«Чтобы объяснить все как следует, мне придется рассказать тебе о последней ночи, которую Арун Риверс провел в Лондоне… О, я и сама была безумна в ту ночь. Мысль о ней почти невыносима. Мои собственные дневники показывают женщину, которую я не узнаю, столько тайн она хранит даже от себя самой. Снова и снова я спрашиваю себя, почему я решила выйти замуж за Джозефа, человека из этой странной, загнивающей семьи, человека, чей разум извратился и обратился на себя самое из-за его отца, из-за трагических обстоятельств смерти его матери и сестры. Но теперь я могу лишь догадываться о том, чем руководствовалась эта женщина; возможно, она верила, что ее любовь сможет изменить характер человека, развернуть весь ход его жизни. Я узнала, что детские раны продолжают беспокоить нас всю жизнь, словно сломанная нога, кости которой плохо срослись и вынуждают нас прихрамывать при ходьбе.

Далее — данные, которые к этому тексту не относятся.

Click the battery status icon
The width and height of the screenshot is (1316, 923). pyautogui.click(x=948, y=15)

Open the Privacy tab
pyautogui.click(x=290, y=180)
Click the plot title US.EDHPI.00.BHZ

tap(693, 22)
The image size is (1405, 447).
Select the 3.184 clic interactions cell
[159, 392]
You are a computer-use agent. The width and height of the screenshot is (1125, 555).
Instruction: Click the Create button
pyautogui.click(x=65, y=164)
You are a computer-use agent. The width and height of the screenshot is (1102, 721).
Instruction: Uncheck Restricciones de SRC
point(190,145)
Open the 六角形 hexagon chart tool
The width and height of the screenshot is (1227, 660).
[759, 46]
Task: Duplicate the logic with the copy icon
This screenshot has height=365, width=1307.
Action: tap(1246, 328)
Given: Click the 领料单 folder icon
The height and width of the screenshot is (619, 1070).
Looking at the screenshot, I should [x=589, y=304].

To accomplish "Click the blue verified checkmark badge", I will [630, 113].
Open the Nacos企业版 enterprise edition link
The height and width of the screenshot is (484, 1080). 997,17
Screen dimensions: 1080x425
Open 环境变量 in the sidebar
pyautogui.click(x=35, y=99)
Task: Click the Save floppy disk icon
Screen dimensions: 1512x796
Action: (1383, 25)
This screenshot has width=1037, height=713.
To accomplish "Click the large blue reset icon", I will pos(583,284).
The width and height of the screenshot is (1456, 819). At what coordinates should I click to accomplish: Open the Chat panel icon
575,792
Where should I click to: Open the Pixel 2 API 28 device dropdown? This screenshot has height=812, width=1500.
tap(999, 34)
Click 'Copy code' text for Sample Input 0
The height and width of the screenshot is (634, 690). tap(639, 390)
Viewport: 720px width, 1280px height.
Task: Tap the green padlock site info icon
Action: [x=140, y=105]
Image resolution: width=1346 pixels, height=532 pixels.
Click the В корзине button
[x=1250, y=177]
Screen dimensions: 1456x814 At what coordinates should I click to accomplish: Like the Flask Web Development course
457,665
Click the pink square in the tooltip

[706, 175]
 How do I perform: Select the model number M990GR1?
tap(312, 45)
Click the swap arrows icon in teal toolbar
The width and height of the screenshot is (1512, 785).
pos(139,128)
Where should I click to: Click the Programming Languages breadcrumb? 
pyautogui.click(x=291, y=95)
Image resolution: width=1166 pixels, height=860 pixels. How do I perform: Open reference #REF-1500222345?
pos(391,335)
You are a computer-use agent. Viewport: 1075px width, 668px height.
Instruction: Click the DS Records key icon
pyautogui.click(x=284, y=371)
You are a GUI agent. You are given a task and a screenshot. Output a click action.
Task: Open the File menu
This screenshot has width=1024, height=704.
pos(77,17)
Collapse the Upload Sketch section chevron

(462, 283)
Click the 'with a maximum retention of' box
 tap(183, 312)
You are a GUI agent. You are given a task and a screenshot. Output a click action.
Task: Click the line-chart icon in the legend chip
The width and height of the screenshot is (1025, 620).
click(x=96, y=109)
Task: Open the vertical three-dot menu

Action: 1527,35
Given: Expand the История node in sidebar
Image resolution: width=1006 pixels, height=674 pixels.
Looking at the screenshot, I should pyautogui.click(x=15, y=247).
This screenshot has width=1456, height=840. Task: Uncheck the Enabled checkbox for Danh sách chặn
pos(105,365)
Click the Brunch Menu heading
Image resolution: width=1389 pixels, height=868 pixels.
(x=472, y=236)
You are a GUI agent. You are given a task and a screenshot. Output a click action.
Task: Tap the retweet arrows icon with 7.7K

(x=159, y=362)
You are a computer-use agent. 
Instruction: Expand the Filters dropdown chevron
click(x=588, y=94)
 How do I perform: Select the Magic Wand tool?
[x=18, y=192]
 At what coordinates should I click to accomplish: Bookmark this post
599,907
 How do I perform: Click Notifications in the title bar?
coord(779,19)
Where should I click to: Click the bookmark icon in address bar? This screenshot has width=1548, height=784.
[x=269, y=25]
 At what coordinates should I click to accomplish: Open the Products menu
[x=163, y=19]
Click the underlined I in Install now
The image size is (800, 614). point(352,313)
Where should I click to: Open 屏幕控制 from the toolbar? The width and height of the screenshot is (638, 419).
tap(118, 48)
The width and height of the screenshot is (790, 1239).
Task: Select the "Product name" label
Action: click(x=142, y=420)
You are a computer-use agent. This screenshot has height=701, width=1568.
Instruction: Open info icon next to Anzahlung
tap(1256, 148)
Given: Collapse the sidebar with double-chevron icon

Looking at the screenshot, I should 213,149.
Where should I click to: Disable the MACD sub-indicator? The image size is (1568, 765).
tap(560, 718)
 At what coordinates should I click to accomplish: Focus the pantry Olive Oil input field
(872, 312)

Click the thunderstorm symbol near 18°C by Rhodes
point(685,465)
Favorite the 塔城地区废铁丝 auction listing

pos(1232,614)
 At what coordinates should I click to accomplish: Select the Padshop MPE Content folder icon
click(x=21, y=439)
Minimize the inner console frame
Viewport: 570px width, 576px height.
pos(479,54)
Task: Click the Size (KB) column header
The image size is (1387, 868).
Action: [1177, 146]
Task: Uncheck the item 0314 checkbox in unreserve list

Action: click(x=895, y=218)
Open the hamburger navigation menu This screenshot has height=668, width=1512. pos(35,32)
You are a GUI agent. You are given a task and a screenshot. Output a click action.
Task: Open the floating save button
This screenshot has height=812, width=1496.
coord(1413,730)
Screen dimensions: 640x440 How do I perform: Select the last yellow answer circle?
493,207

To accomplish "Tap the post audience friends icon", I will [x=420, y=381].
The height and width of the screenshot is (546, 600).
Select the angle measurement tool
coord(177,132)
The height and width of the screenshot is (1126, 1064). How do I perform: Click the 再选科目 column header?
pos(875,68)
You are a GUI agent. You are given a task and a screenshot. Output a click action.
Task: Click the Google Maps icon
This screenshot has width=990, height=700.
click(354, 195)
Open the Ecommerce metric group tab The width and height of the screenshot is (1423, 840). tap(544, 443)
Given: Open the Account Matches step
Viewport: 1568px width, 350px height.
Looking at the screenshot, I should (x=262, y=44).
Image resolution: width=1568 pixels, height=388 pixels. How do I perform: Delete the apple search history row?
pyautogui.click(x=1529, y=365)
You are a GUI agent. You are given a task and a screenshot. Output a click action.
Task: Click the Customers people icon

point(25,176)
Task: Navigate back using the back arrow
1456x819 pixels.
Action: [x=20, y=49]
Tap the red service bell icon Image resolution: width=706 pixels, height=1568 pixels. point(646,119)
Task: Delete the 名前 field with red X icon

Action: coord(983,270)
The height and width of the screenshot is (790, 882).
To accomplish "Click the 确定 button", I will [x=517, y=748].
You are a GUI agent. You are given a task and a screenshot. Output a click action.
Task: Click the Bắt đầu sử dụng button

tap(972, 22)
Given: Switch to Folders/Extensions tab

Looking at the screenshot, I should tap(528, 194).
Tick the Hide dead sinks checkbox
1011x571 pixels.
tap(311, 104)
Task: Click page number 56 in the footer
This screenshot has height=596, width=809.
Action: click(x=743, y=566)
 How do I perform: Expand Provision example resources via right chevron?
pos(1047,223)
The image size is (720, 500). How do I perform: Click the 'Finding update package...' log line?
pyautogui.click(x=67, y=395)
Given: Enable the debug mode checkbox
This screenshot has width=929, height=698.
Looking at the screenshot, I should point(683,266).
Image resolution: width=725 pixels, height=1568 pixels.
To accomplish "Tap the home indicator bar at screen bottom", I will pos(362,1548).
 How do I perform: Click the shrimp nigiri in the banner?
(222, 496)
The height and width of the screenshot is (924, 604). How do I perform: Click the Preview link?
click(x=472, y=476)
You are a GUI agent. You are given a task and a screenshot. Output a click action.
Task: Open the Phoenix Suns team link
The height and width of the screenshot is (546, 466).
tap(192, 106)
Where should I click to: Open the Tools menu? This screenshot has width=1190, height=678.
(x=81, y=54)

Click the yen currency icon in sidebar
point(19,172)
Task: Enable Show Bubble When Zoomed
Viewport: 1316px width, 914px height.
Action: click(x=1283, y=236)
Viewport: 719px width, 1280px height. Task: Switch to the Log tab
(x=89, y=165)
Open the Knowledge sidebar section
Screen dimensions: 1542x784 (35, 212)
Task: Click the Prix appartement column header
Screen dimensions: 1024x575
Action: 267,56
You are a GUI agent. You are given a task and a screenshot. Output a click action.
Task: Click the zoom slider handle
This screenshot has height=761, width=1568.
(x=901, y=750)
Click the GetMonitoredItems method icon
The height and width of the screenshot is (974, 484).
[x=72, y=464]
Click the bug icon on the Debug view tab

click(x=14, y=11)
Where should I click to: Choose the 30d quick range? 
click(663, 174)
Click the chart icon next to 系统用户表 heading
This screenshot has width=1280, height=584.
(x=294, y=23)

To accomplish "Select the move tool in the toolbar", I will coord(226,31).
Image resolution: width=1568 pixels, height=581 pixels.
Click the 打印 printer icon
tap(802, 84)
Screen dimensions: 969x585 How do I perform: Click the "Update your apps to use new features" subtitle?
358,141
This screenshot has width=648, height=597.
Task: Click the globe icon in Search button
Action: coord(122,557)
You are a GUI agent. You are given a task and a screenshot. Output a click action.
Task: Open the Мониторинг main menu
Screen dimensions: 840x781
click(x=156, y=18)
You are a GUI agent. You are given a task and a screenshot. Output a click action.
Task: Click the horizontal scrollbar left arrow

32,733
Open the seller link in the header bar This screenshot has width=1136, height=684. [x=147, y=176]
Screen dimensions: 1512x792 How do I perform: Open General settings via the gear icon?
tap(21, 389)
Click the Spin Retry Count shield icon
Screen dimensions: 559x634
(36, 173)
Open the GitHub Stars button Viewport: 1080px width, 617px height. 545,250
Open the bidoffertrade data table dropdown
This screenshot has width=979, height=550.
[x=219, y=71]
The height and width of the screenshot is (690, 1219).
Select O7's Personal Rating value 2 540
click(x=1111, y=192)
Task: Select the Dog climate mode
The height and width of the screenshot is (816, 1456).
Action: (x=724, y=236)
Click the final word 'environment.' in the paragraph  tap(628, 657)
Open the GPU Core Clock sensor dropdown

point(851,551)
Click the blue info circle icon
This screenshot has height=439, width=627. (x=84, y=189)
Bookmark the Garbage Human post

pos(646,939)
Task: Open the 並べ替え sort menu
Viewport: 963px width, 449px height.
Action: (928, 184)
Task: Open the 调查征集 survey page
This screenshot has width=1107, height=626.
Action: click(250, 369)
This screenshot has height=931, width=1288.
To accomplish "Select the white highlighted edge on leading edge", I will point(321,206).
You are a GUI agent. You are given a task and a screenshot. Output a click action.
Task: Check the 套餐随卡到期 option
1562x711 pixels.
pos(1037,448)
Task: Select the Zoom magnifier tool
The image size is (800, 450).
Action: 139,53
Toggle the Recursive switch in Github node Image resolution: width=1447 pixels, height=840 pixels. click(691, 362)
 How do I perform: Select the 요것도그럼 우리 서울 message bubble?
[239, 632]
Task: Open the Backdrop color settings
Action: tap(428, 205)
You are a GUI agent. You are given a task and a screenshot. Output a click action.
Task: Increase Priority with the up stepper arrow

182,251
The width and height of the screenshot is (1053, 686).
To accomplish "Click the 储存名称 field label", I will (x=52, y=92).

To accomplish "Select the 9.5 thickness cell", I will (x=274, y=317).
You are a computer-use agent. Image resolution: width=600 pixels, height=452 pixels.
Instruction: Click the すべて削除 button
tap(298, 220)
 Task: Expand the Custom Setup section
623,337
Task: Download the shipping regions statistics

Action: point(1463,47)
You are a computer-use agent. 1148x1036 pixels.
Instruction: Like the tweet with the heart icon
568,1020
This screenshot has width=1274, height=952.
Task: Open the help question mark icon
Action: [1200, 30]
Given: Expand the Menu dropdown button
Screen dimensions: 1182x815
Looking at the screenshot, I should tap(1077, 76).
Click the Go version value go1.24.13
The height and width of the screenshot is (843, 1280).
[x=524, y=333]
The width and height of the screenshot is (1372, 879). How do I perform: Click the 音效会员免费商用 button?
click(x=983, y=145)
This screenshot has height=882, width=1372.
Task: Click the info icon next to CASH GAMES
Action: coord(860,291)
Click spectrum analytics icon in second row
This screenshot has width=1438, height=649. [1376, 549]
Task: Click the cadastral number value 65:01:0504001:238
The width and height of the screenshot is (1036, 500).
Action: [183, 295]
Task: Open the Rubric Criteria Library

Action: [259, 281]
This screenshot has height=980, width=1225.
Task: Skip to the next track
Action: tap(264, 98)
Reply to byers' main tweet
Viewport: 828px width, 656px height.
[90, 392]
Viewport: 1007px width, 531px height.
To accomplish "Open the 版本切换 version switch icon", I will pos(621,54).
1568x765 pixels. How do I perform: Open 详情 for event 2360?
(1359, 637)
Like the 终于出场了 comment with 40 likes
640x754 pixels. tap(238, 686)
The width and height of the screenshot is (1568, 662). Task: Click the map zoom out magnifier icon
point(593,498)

В оправдание того, что я собираюсь тебе поведать, я могу сказать лишь, что со временем я стала считать своего мужа чудовищем. Я следовала за ним на самое дно, видела те ужасные вещи, которые он фотографировал. Изнасилованных женщин, утонувших женщин. Все более и более жуткими они становились, эти снимки, которые я позднее уничтожила. Я была измучена его безумием, боялась за себя и детей. А потом, как тебе известно, появились все эти сообщения в газетах об ужасах Уайтчепела и даты, которые в точности соответствовали нашим ежемесячным визитам в Лондон. А в последнюю ночь… в последнюю ночь, когда я увидела его в саду, с окровавленными руками и одеждой… в ту ночь я взяла пистолет и совершила тот поступок, который пытаюсь искупить уже столько лет. После такого деяния как могла я считать себя подходящей матерью для детей, что у меня уже были, не говоря уже о том, которого носила в себе?
Не ты один пострадал из-за того, что я совершила. Мой страшный поступок стоил мне любви других моих детей — и любви Аруна, в конце концов. Ходили дурацкие слухи об «индийском докторе», замешанном в уайтчепельских убийствах, ведь люди знали, что Арун лечил некоторых нищих обитателей этого квартала, так же как лечил Джозефа. Я умоляла Аруна бежать от сплетен и мести, для которой он стал бы легкой мишенью. Он не хотел оставлять свою жену и детей, но я обещала ему, что у них всегда будет кров. И он уехал, вернулся в Индию и взял свое прежнее имя.
Я знаю, он сомневался в том, что двигало мною в ту ночь; думаю, он умер с этими сомнениями. Арун настаивал на том, что Джозеф не был жестоким человеком. Больным, да, психически неуравновешенным, безусловно, — возможно, потому, что Джозеф заставлял себя смотреть на такие вещи, от которых другие отворачивались; Джозеф сам вверг себя в преисподнюю, а потом снова попытался выбраться наружу. Отец сказал бы, что мы с Джозефом заплыли в Бокка Тигрис — Пасть Тигра и не смогли найти обратную дорогу. И если я ошибалась насчет Джозефа, как считал Арун, то почему убийства прекратились после смерти моего мужа?